[Collected data]
○ ○ ○

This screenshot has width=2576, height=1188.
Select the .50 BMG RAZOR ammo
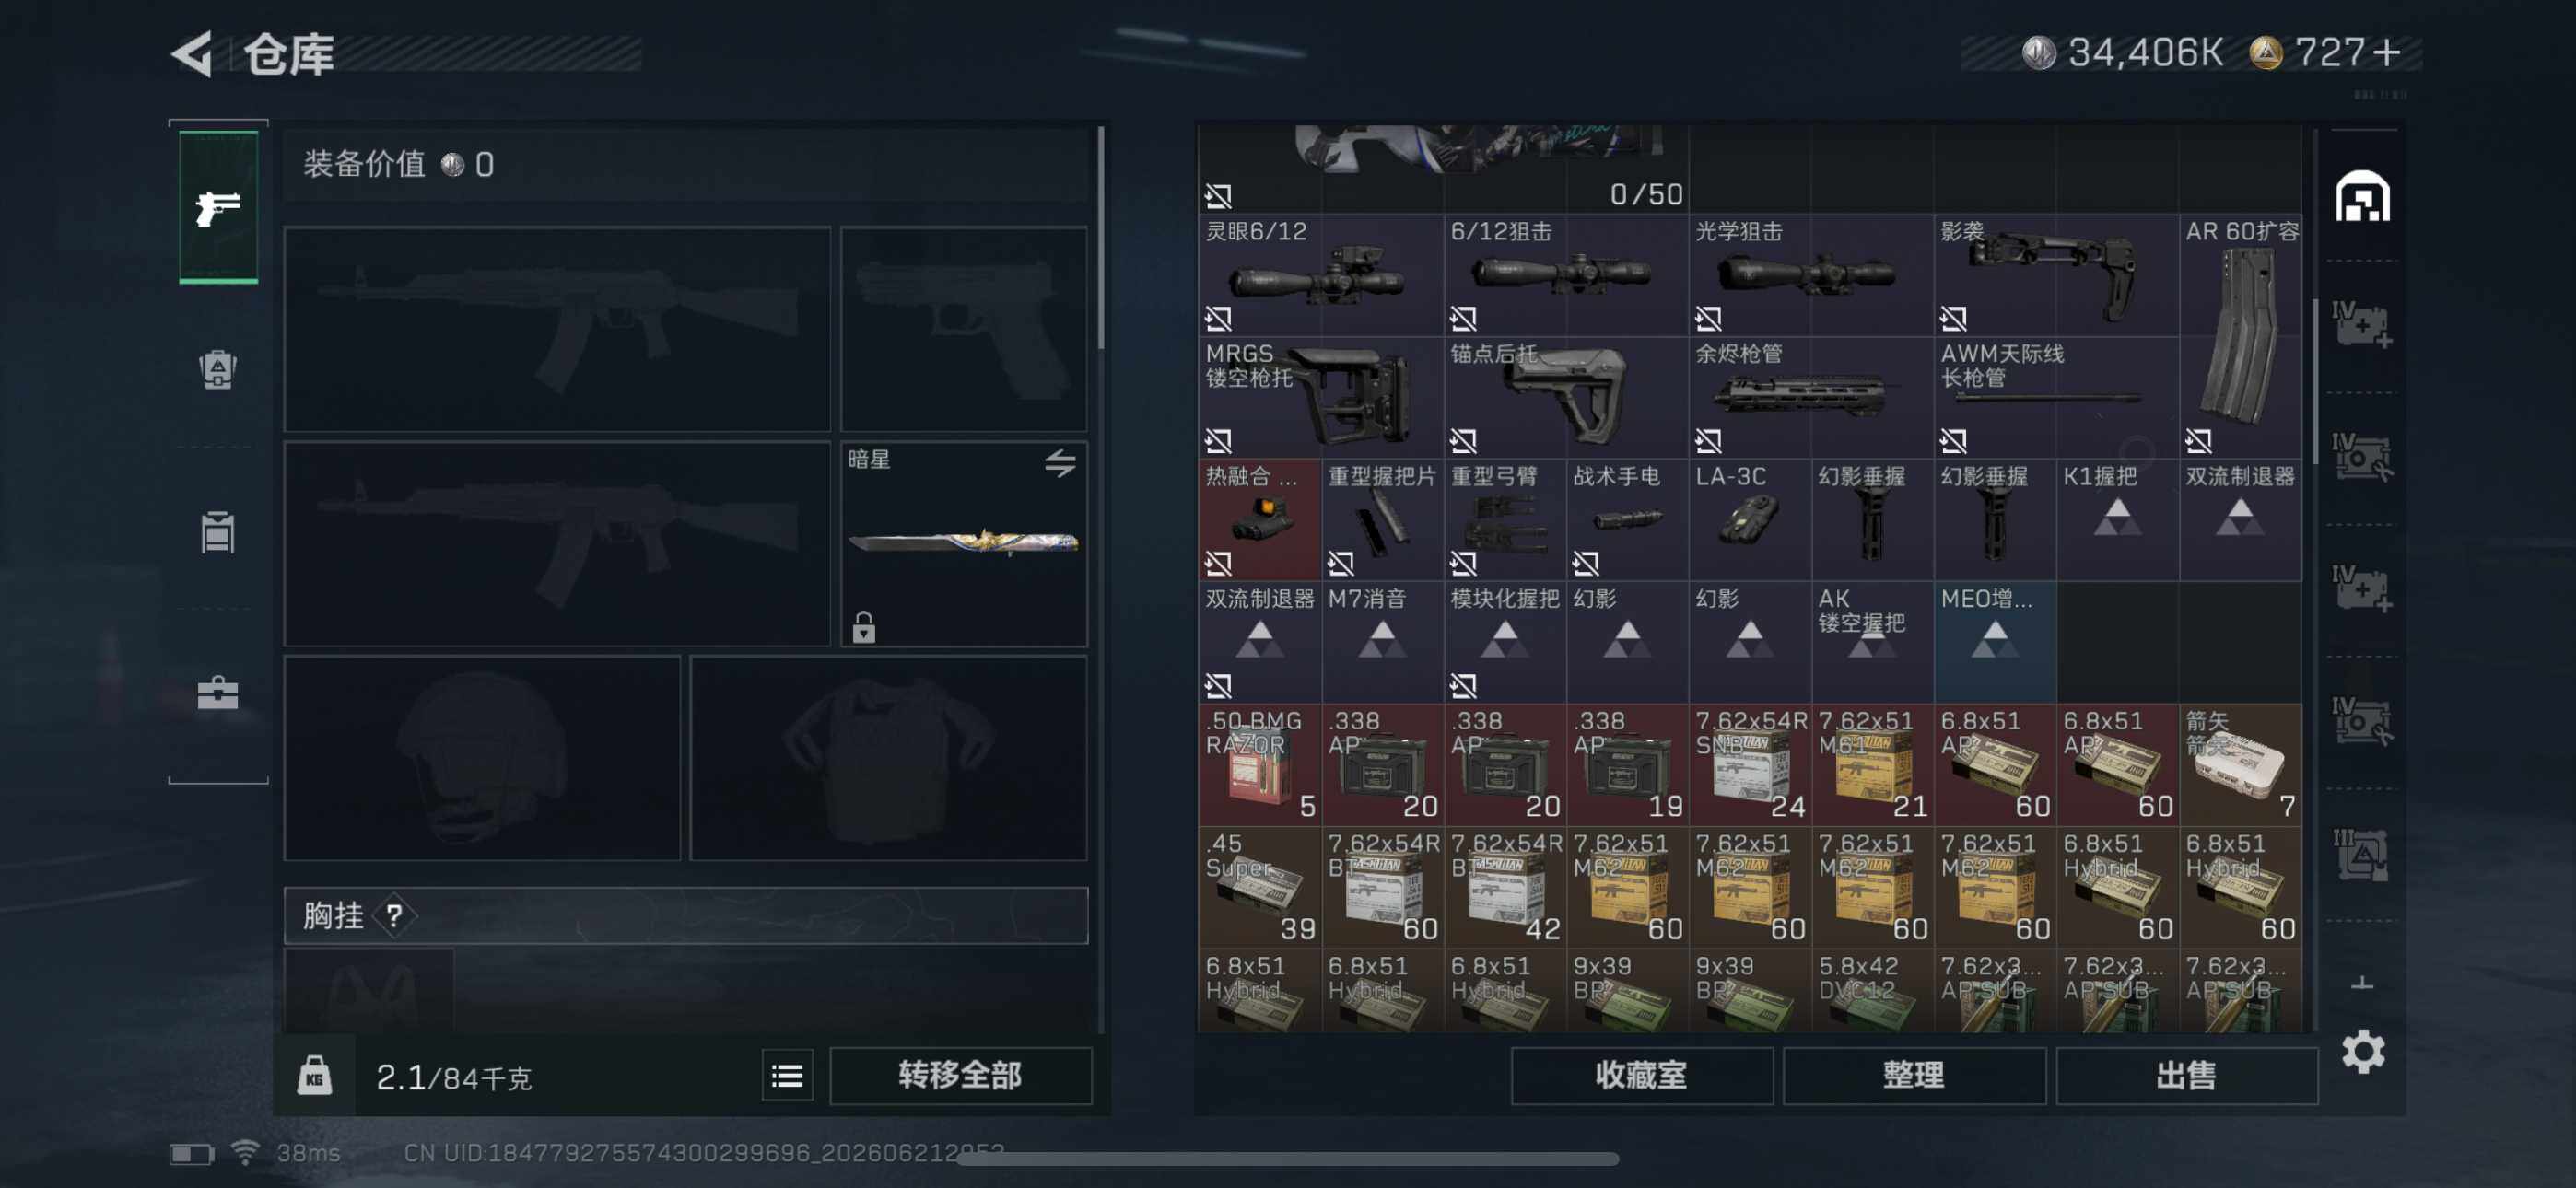[x=1259, y=765]
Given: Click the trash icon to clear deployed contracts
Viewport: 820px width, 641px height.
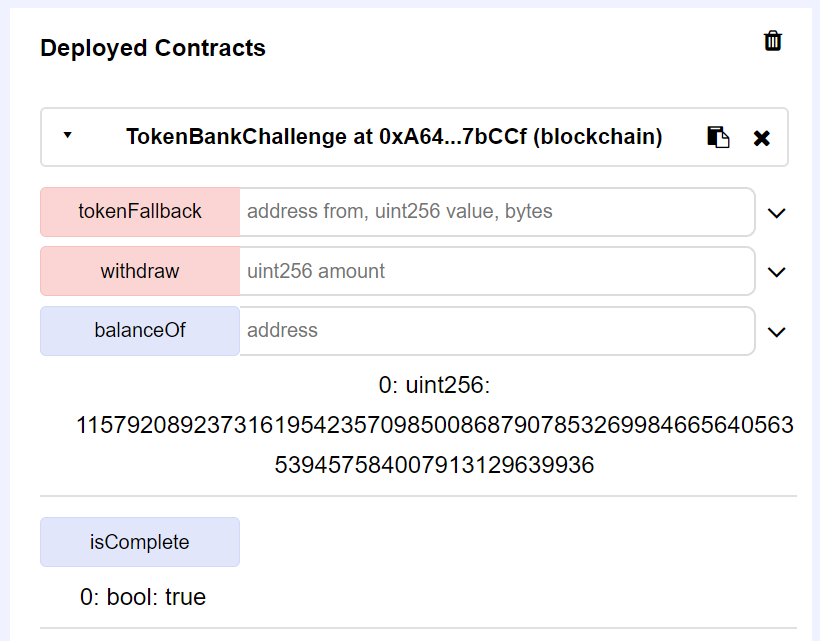Looking at the screenshot, I should point(772,41).
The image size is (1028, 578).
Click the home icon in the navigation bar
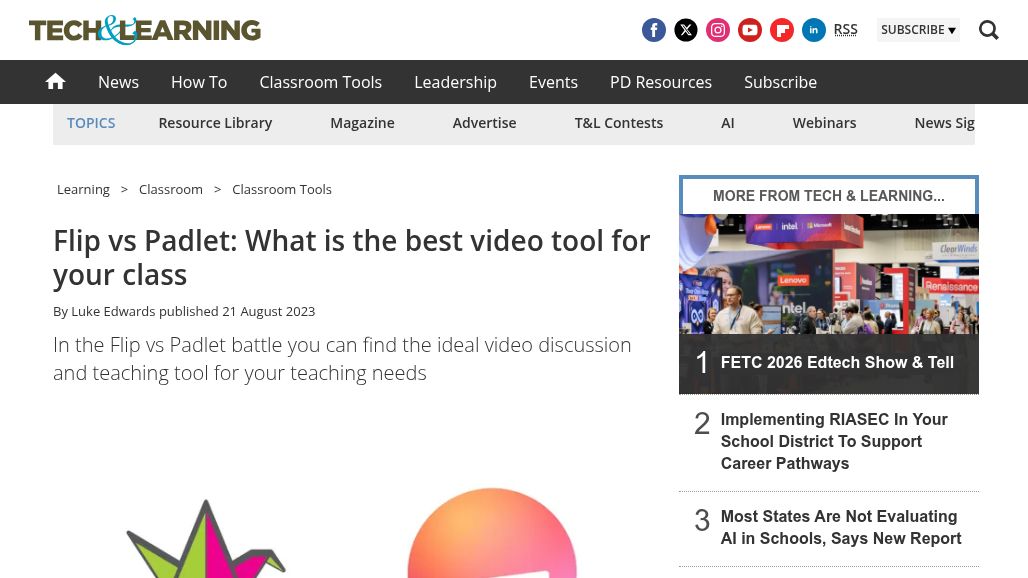click(x=55, y=81)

○ ○ ○

TASK DETAILS: What you produce should repeat the data word for word while omitting all images.

EXERCISE RESULT:
This screenshot has width=2576, height=1188.
Select the .50 BMG RAZOR ammo
[x=1259, y=765]
Given: Click the trash icon to clear deployed contracts
Viewport: 820px width, 641px height.
Looking at the screenshot, I should point(772,41).
The image size is (1028, 578).
Click the home icon in the navigation bar
click(x=55, y=81)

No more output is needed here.